Irish love letter warms hearts of east Belfast speakers
- 26 April 2013
- From the section Northern Ireland
It was a letter written in a shaky hand by an 85-year-old man and his kind words warmed the hearts of a fledgling Irish language community in east Belfast.
He had been born in Armagh 85 years ago and now lives in Derry, he wrote in fine Old Irish script.
He likes to keep up with home and he read in the Armagh Observer about how the loyalist community had connected with the Irish language. It heartened him.
It is "our lovely language" said the letter writer - and he included a cheque for £100 to help someone else learn Irish.
It was a gesture that touched Linda Ervine's heart.
She started classes in September at the East Belfast Mission - from one class, the project has grown to five classes.
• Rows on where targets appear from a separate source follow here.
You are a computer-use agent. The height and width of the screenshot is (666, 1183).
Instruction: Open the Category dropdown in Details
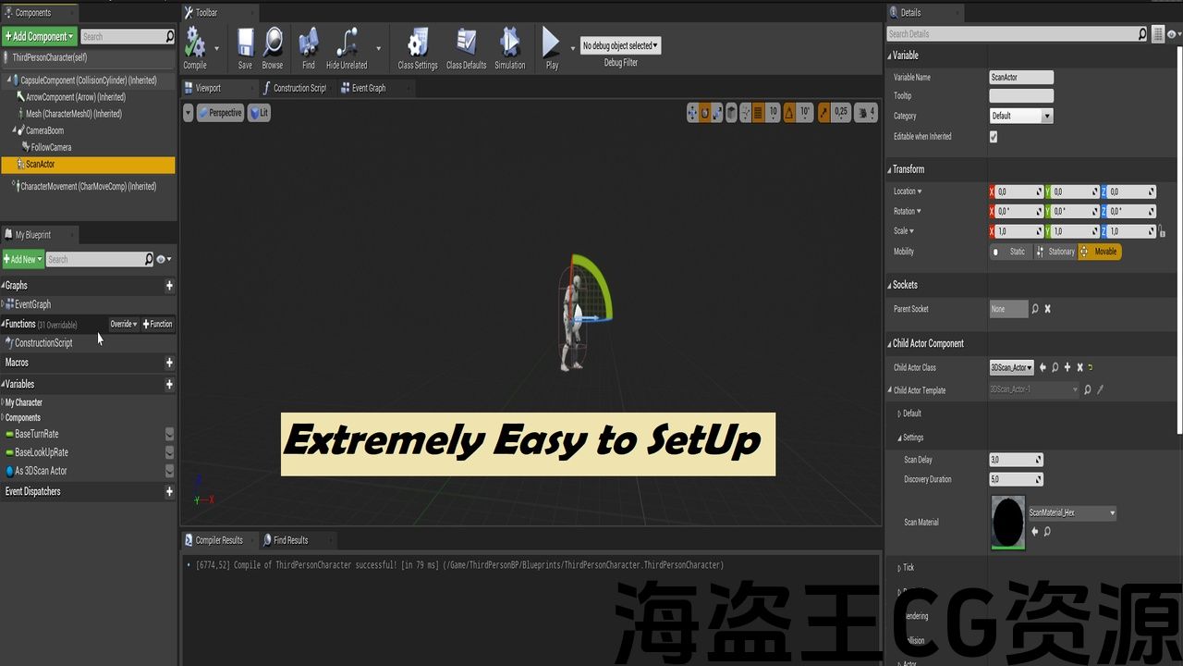1020,117
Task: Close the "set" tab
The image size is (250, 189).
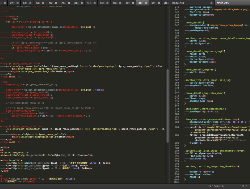Action: pyautogui.click(x=158, y=3)
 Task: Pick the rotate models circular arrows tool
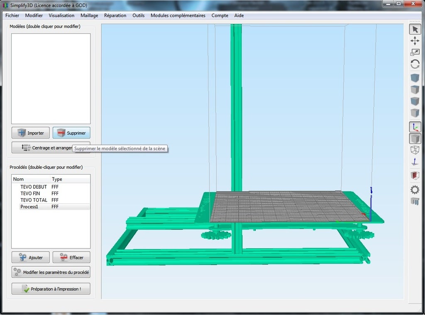(415, 64)
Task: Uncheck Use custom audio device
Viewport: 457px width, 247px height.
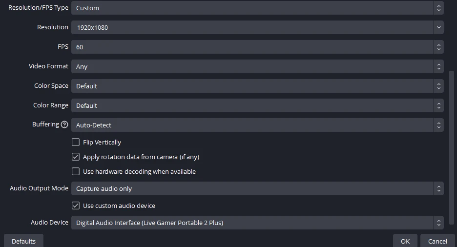Action: tap(76, 206)
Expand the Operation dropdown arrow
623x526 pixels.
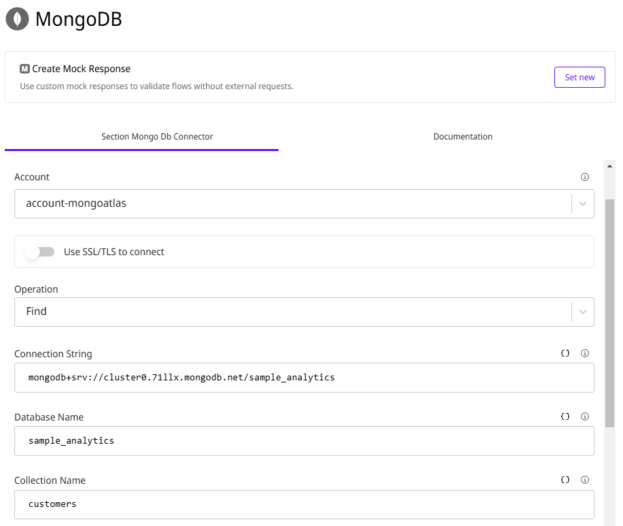pyautogui.click(x=582, y=312)
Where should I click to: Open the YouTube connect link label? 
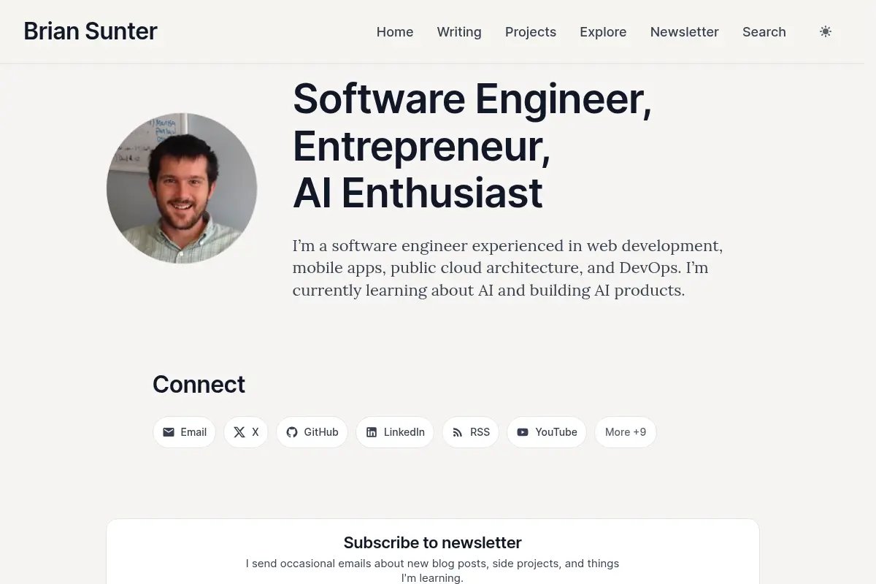[x=556, y=432]
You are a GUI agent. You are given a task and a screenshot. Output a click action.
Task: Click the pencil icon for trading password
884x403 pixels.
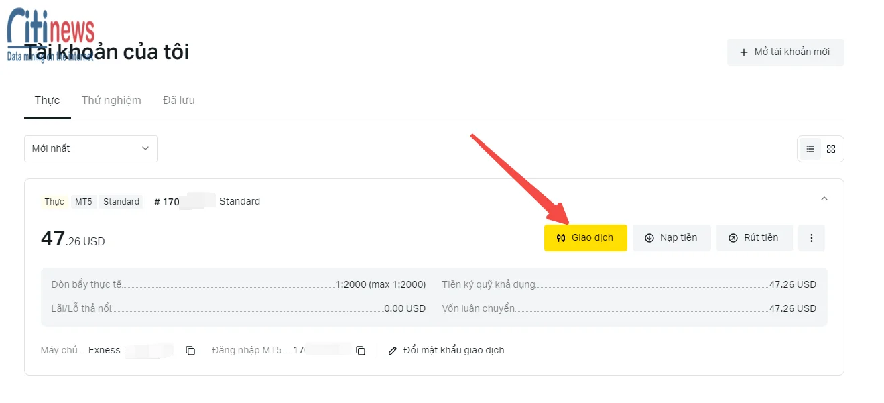click(x=393, y=351)
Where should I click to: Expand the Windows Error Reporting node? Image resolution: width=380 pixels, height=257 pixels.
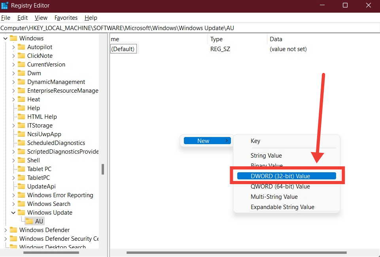point(13,195)
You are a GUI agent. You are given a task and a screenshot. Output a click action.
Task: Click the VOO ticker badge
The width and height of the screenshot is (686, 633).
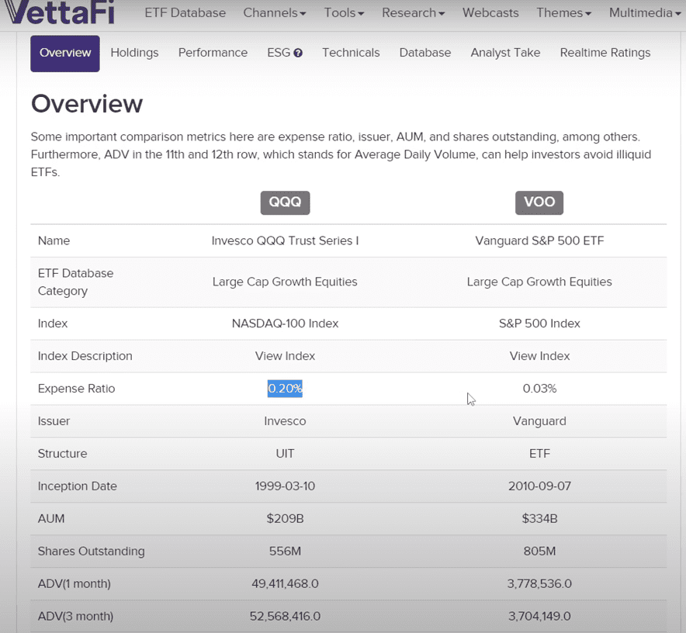click(x=539, y=202)
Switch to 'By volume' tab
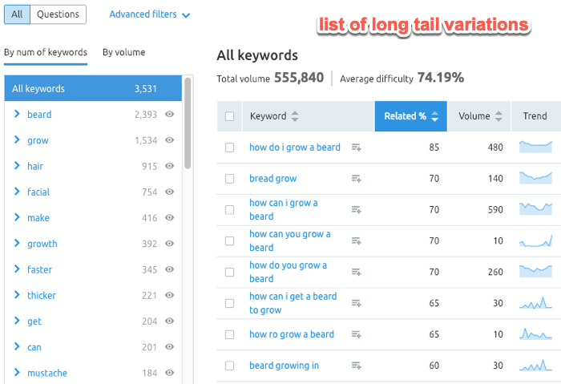Image resolution: width=561 pixels, height=384 pixels. (x=123, y=52)
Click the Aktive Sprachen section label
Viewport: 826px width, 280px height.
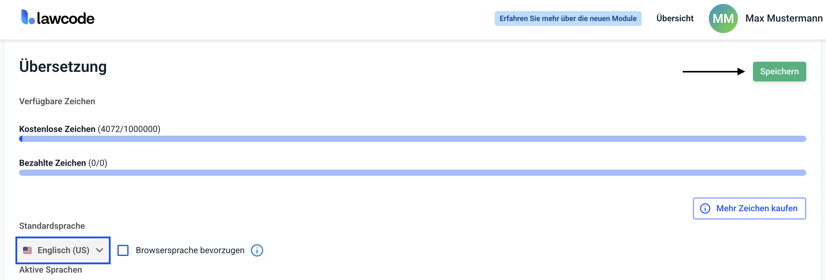pos(50,270)
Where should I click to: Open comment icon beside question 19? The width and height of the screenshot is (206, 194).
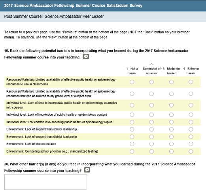(x=86, y=57)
She takes her work out into the community telling them about the hidden history of Protestants and the Irish language.
Outside on the Newtownards Road, Belfast, union flags and red white and blue bunting flutter in the breeze.
Inside, people are connecting with a language that few Protestants learned at school.
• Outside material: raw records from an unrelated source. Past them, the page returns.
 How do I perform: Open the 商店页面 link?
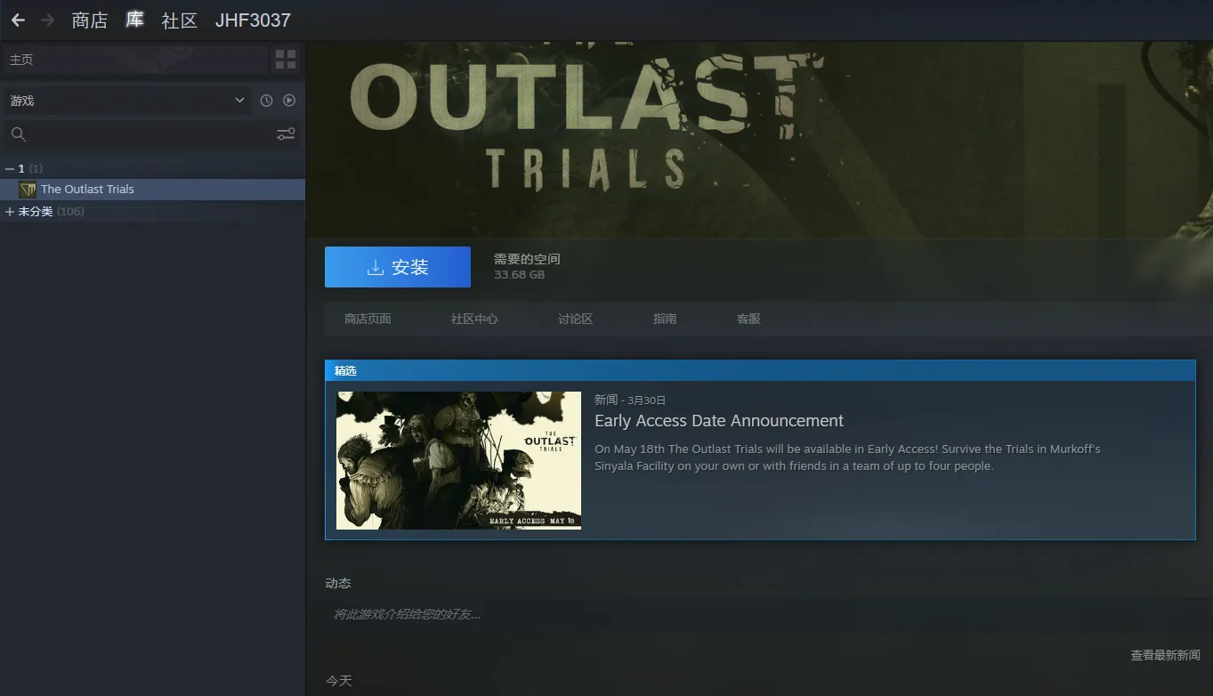coord(368,319)
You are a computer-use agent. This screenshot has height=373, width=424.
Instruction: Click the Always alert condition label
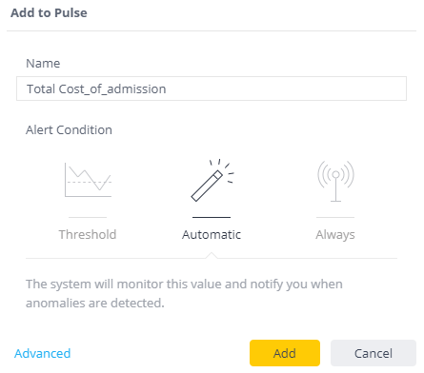coord(335,235)

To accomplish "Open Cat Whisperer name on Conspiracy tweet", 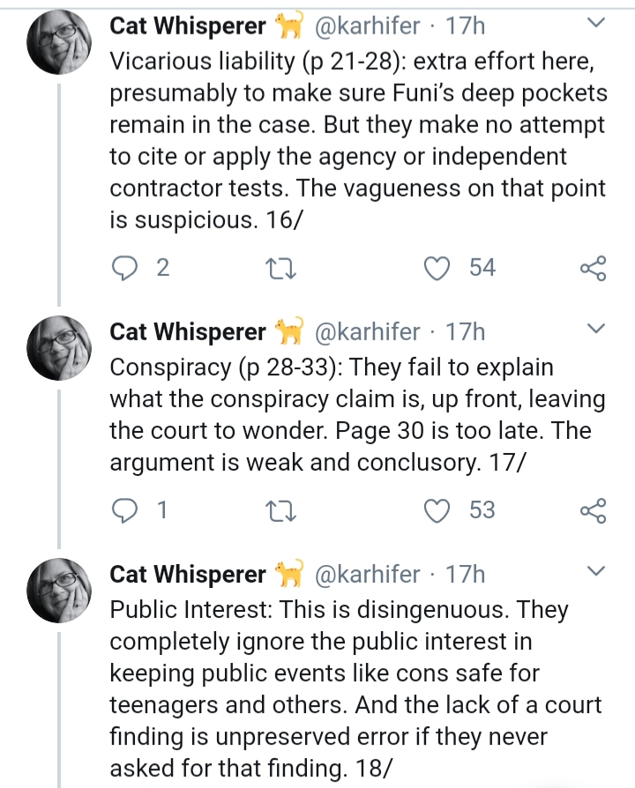I will pos(188,332).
It is a tongue from which many felt alienated or considered politicised in a way that excluded them.
But the winds of change are blowing.
Since Linda became Irish language development officer at the East Belfast Mission last September, interest has grown. Her classes include an inter-generational one where all ages can learn together.
Linda's love affair with the language began after she discovered from censuses that not only did some of her own ancestors speak Irish but that it was also widely spoken in several of the streets in east Belfast.
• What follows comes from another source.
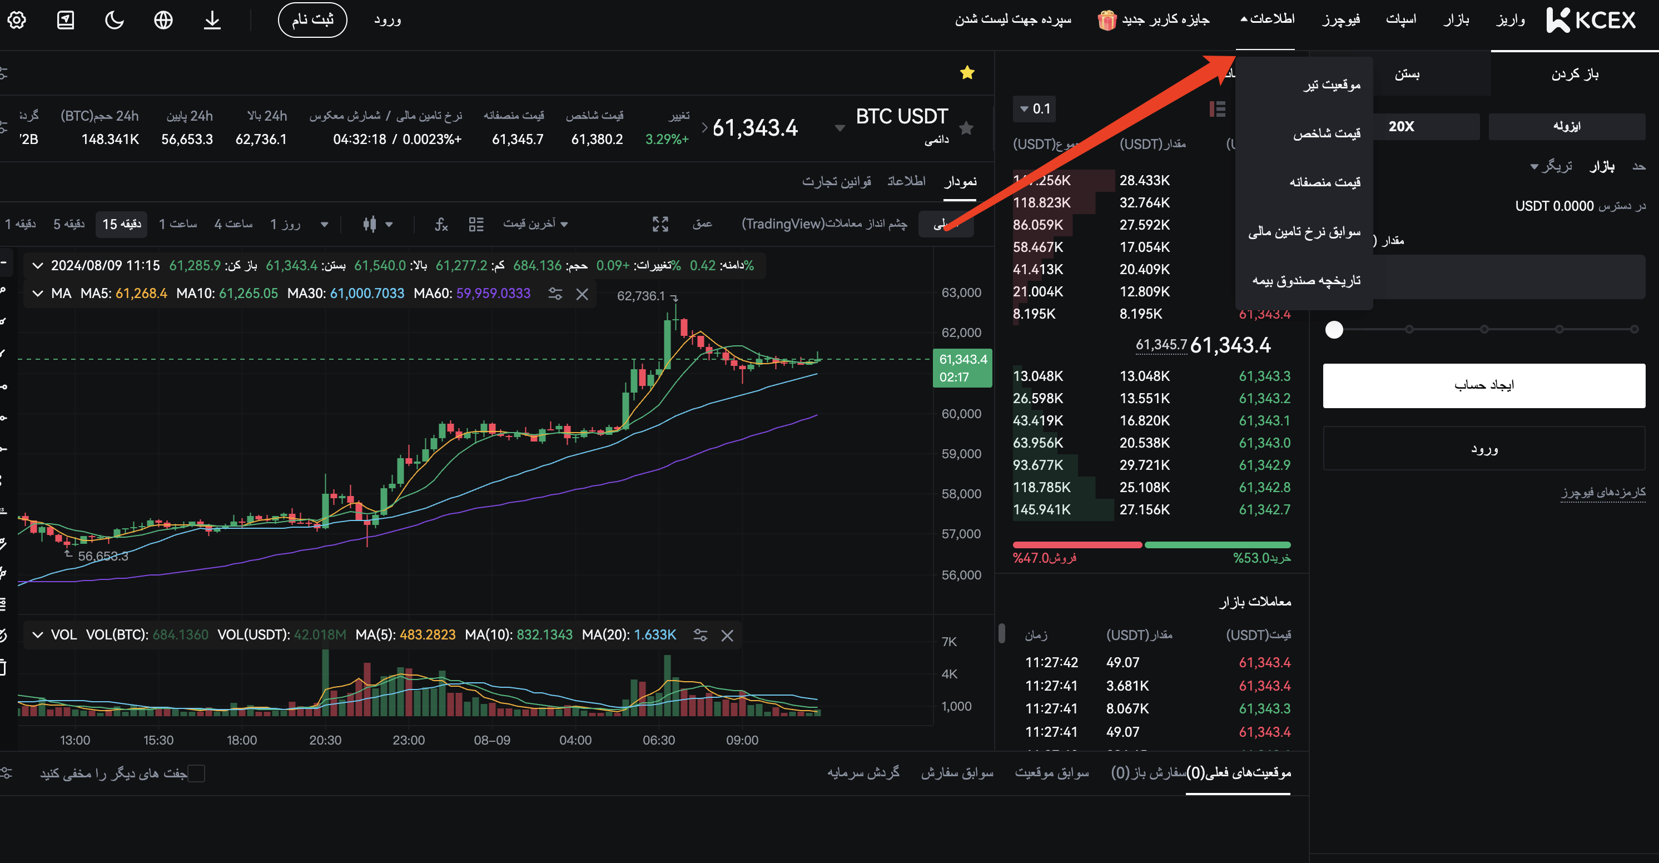Expand the 0.1 depth precision dropdown

1034,109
In many ways, it is a "coming home" and Linda has been warmed by the Irish speaking world's response.
"We have been shown such grace and kindness from the Irish language world," she said.
"I feel very humbled and touched by the letter and the gift of £100.
"We will give the money to one of our teachers who works free of charge. He is such a fantastic teacher and he is helping 20 learners every week."
In the same week that the Armagh man wrote to Linda, Gaelchultur in Dublin sent learning resources worth £100.
"Cluain Ard and the Ultach Trust have also been very good to us. People are so generous," she said.